Thank you for this comment. From the surgical point of view, major liver resections (primary as well as secondary lesions) are only performed when there is a curative treatment option. These resections do not play any relevant role in the palliative setting. However, combining different therapy strategies (major liver resection plus ablation) are also established procedures. 

Thus I would suggest to detail the reasoning of a MLR instead of a minimally invasive approach. I would expect a longer life expectancy, or even a combined curative treatment (for the liver and the primary tumors located in other body areas). Also, I do believe that it important to explain whether the location of the tumors are, in any case, an impediment to MLR or it can be performed no matter what.

This is an important point. MLR is only performed if there is a realistic chance of a curative treatment in a selected cohort of patients. As mentioned above, combination therapy strategies are appropriate concepts in order to achieve a tumor-free state for the patients. Of course, the location of the tumors are essential clinical findings as for example bilobular colorectal liver metastases usually do not justify a one-step hepatectomy but rather a multimodal therapy concept with the potential necessity of two-staged hepatectomy (chemotherapy, portal vein embolization/portal vein ligature followed by hepatectomy, ALPPS procedure etc.). Another advantage for surgery is the fact that a pathologist can tell us whether the tumour was resected in toto postoperatively, while after ablation therapy this diagnostic tool is not available. 

The entire study, the selection of patients and the management of the entire statistical data as well as the discussions are very well documented and based on the conclusions they aimed to present the problem of MLR in its correct context and limitations.

Thank you for this constructive and positive feedback.

As I worked in a three year project involving HCC patients I am aware of the complexity of liver disease and the oncologic options and the variety of treatment options each with its limitations, and based on this experience I do consider that this study is a very well conducted one and thus in my limited experience I do recommend it’s publication.

Thank you very much for your recommendation.    

In the introduction (line 75) the authors discuss the ratio between the FLR and the patient weight. Maybe a detail on the measurement units would be nice to reveal how a value over 0.5 can be obtained.

Of course. It is based on a study by Truant et al. from 2007 indicating that a future liver remnant to body weight ratio ≥0.5 is expected to be safe for major liver surgery without risking postoperative liver failure. For example, a patient with a weight of 80 kg needs a minimum future liver remnant of (80 kg / 2)x 10= 400 ml. 

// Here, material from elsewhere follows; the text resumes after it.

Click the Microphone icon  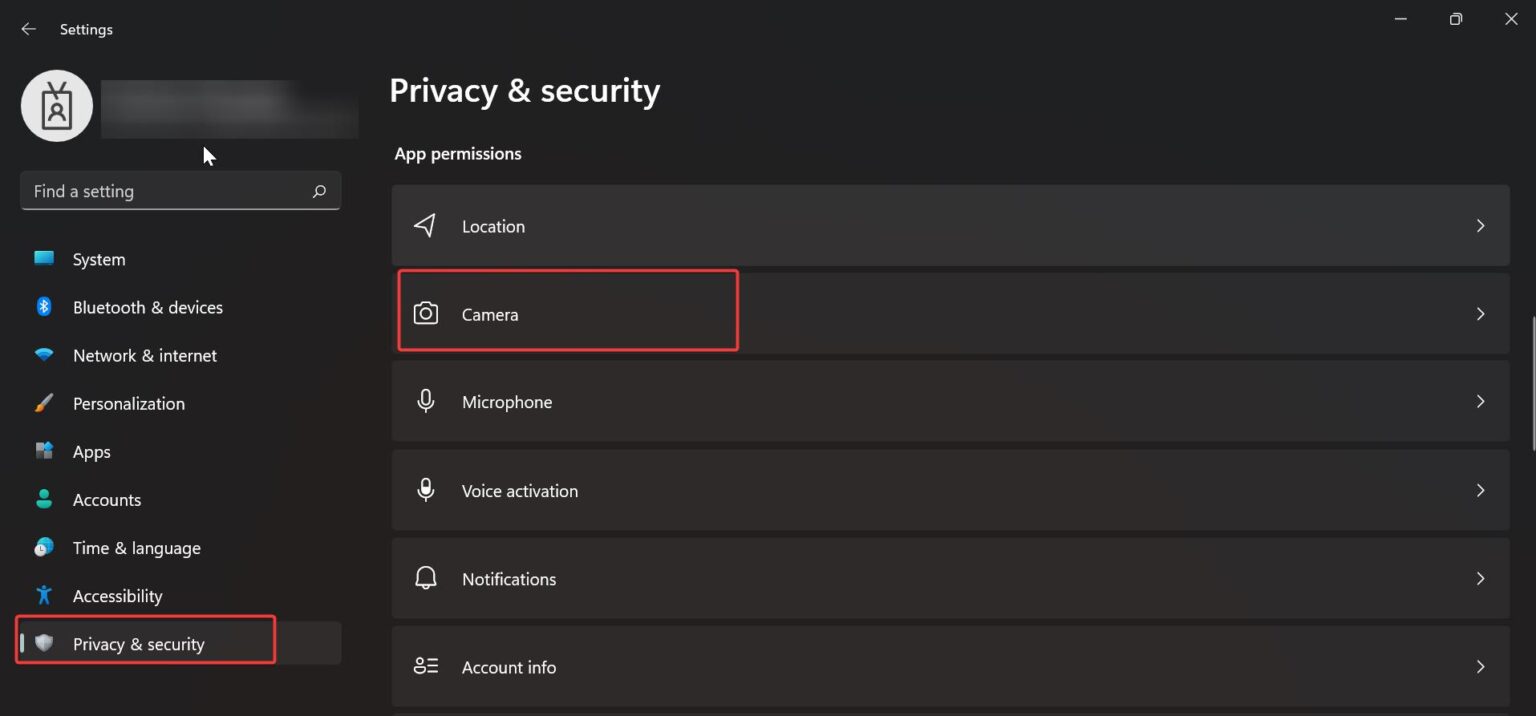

Please define PVE (Portal Vein Embolization) on its first use - abstract

Portal vein embolization has been defined on its first use in the abstract now and is further explained in the Introduction part (line 136 and 137). 

Round 2

Reviewer 1 Report

Comments and Suggestions for Authors

This manuscript has been revised in line with my comments in generally, becaause most of my comments were related to sample size and statistics. Nevertheless, the response of the authors to the comments were satisfactory. All orther coments were taken into considiration in the revised version the manuscript.